Combinations of agents with complementary actions have produced higher responses than either agent alone: in β+ thalassemia patients with relatively low HbF (< 30%) and low EPO levels (< 140 mU/mL), 3 of 4 subjects responded to butyrate + EPO significantly more than to either agent alone, and in Hb Lepore, where 2 subjects responded additively to HU + sodium phenylbutyrate.21 Striking synergistic effects have been found in animal models, where combined butyrate and 5-azacytidine produced a 3-fold increase in fetal globin expression above the significant levels induced by each agent alone.32 These findings strongly suggest that combinations of agents with complementary, yet distinct, molecular mechanisms of action in inducing fetal globin expression should produce significantly higher levels of HbF than single agents. However, each therapeutic candidate must first be investigated and approved alone in β thalassemia.

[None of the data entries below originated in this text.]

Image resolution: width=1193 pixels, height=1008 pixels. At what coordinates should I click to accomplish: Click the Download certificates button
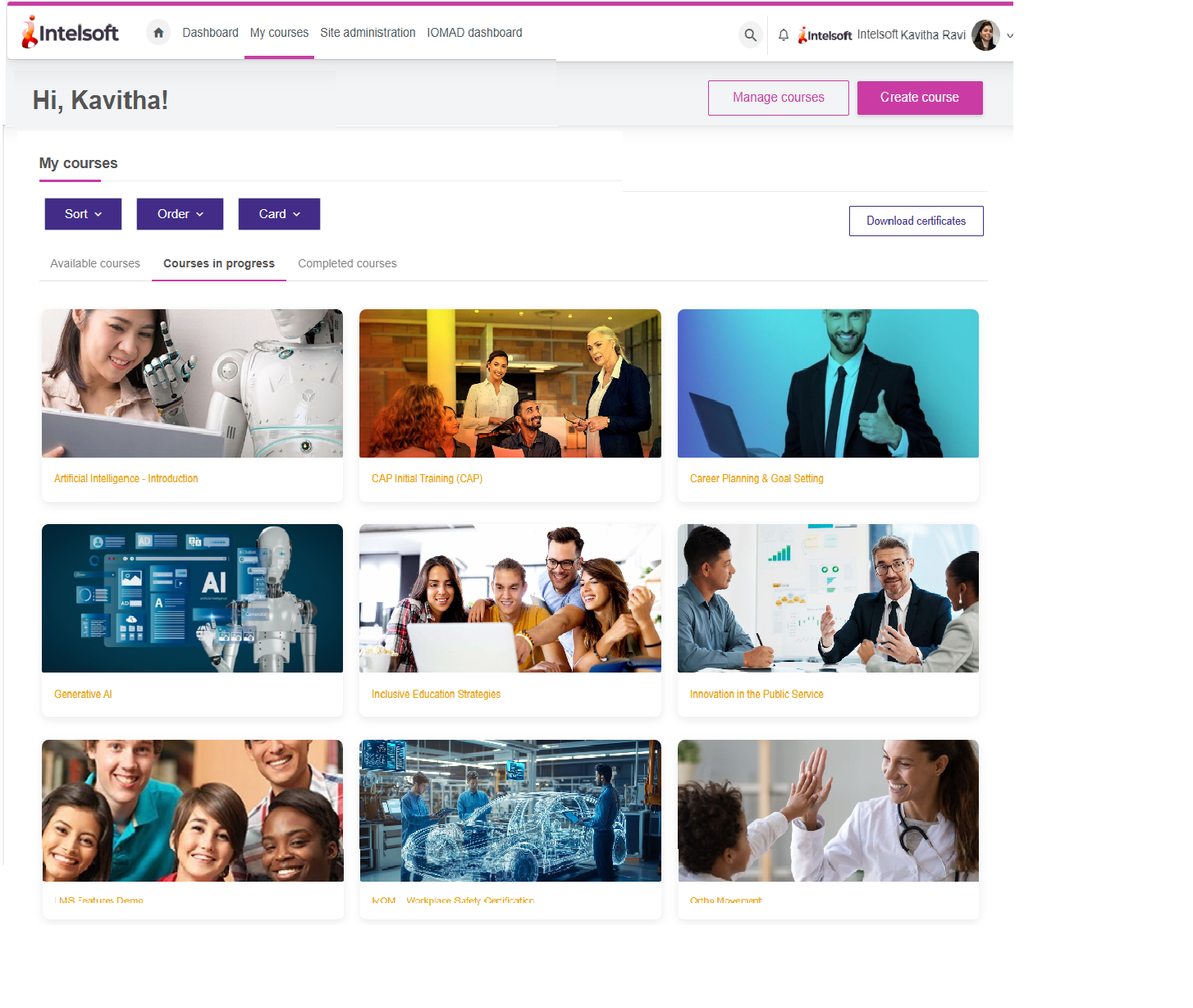click(916, 221)
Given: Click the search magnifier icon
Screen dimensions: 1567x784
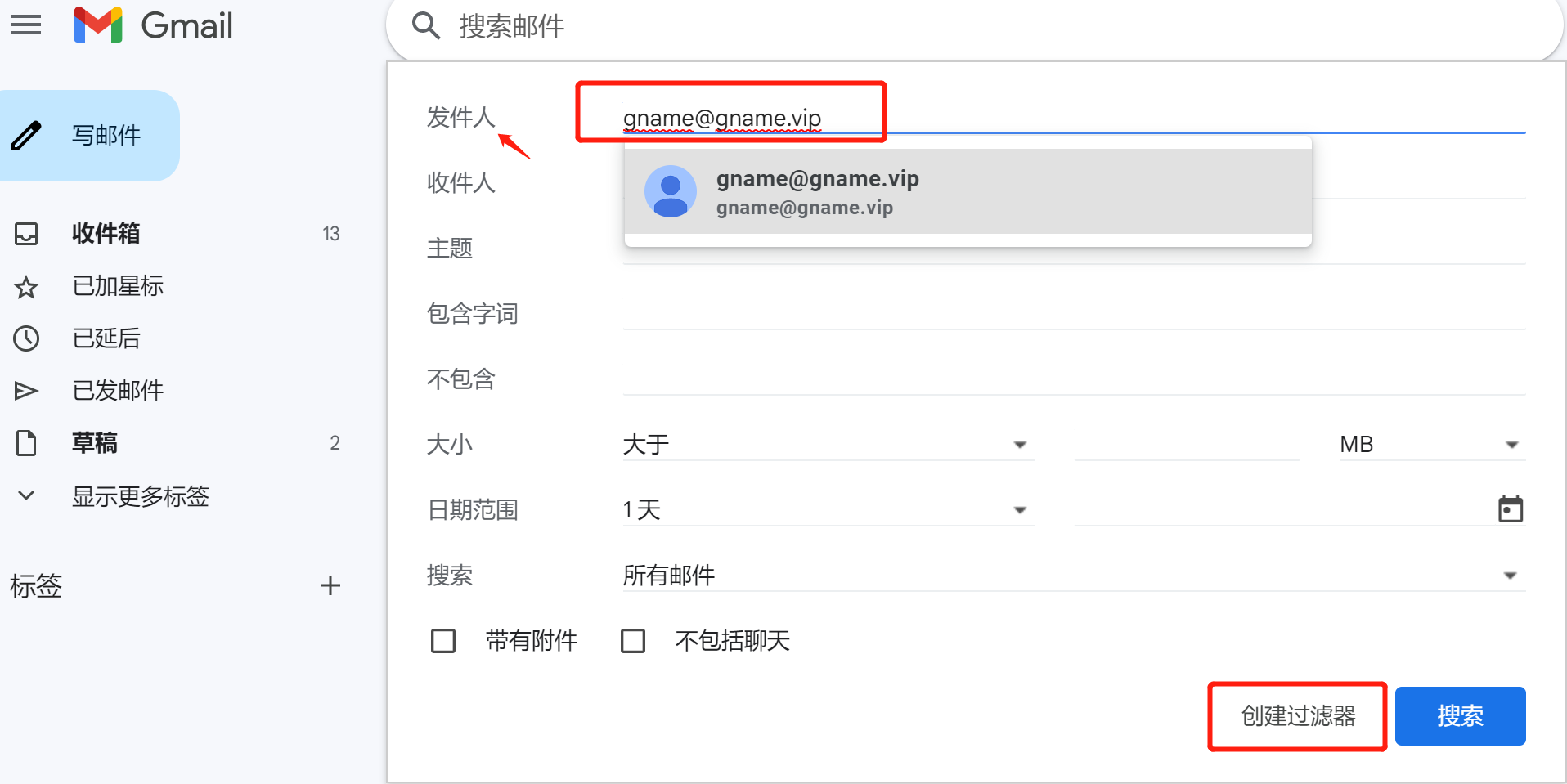Looking at the screenshot, I should click(425, 26).
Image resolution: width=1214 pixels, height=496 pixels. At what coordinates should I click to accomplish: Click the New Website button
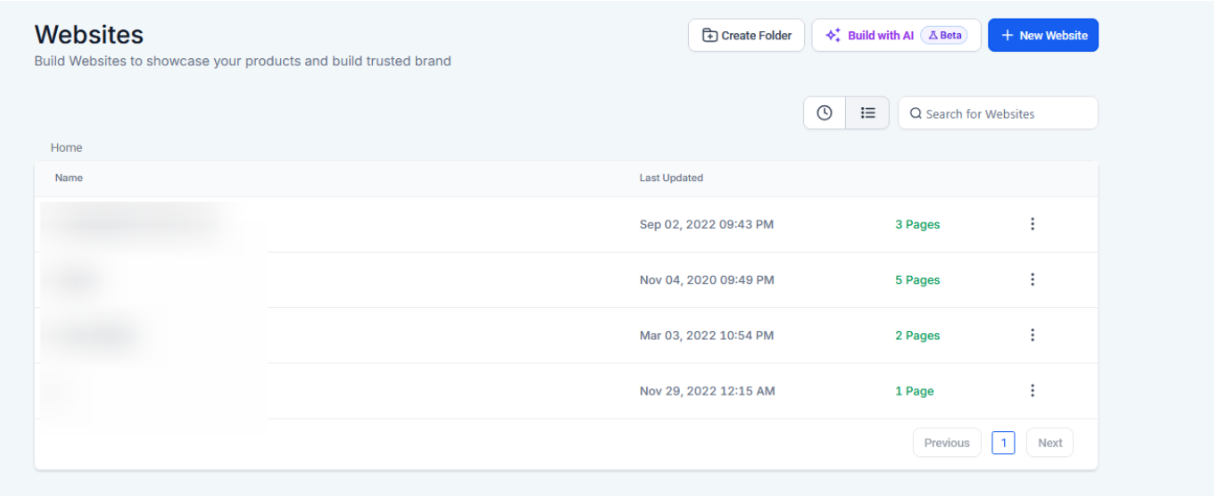(1042, 35)
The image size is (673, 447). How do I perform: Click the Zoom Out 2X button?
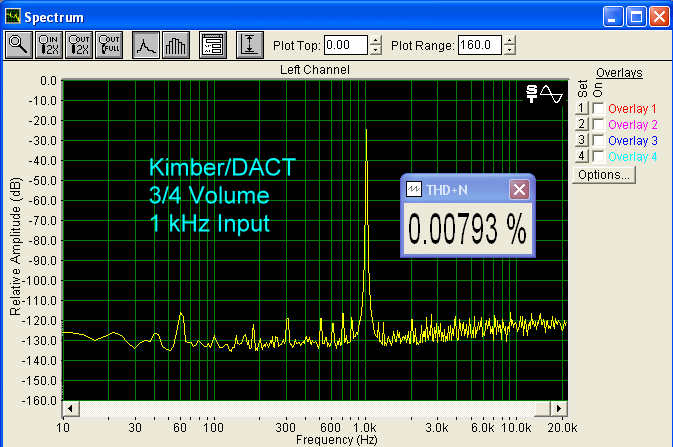(x=78, y=44)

Novel Fetal Globin-inducing Candidate Agents: Compounds with a Combination of Therapeutic Actions
Recent studies demonstrate that select novel SCFADs and select hydroxamic acids offer strong potential for inducing fetal globin gene expression, stimulating erythroid proliferation,13,33,–36 and prolonging erythroblast survival.13,33,–35 Furthermore, some of these agents are active at oral doses that should be significantly more tolerable than those required for SPB or arginine butyrate.13,35 These agents activate the Aγ globin gene promoter in reporter assays, in cells cultured from β thalassemia subjects, and do not inhibit erythroid cell growth, as the HDAC inhibitors do.13,33,–35 The SCFADs sodium 2,2-dimethylbutyrate and α-methylhydrocinnamate stimulate erythroid colony formation beyond optimal hematopoietic growth factors alone, and signal through phosphorylation of STAT-5, the same downstream signaling pathway as EPO and IL-3, as shown in Figure 2 ; such compounds have been designated Hemokines.33 Treatment with sodium 2,2-dimethylbutyrate or α-methylhydrocinnamate has increased fetal globin, total Hgb, and hematocrits in anemic baboons undergoing daily phlebotomy, and reticulocytes and hematocrits in transgenic and normal mice.33,35 Butyric- and propionic-hydroxamic acids have also increased red cell production in mice.36 These third-generation SCFADs should provide two therapeutic effects in one tolerable agent.

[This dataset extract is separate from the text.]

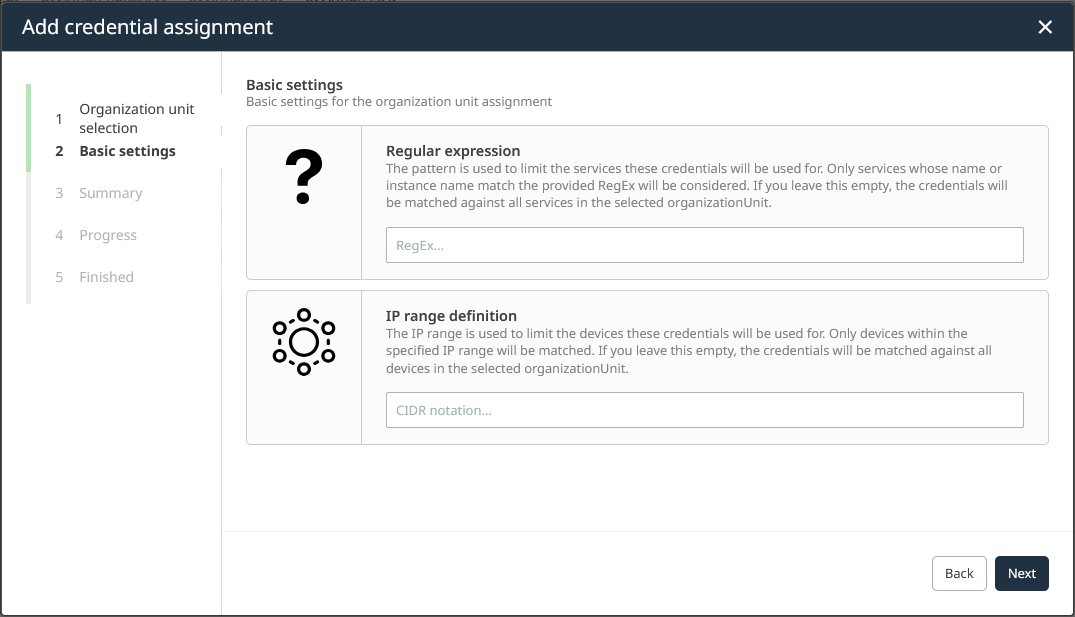Select the Finished step in sidebar
The width and height of the screenshot is (1075, 617).
106,277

One molecular question to resolve is whether inhibition of HDAC is necessary for efficient upregulation of γ globin gene promoter activity. HDAC-inhibitory activity is associated with strong induction of the cellular growth suppressors p21 and p27, actions that are counter-productive in β thalassemia (review 37,38). Interestingly, HDAC-inhibitory activity is not present with most of the erythropoietic SCFADs discussed above, and the potency of HDAC inhibitory activity does not correlate directly with HbF inducibility.39 A complementary question to resolve is whether histone acetylation and hypomethylation are required at upstream regulatory sequences for high-level γ globin gene induction, in view of the recent report that the Aγ globin gene promoter is hypomethylated in adult marrow to a degree similar to fetal liver cells.40 Most experimental reporter gene assays by which compounds are screened have utilized the Aγ globin gene promoter. It is possible that higher expression may be achieved with induction of the Gγ-globin gene promoter in addition, perhaps using the hypomethylating agent 5-azacytidine, which has produced high-level responses in patients and synergistic responses in combination with butyrate in animal models. Decitabine, a metabolic product of 5-azacytidine, is another hypomethylating agent that is easier to administer, although still carcinogenic.41 It will be interesting to determine if these agents induce hypomethylation of the Gγ-globin gene promoter as a mechanism for additive or synergistic HbF responses.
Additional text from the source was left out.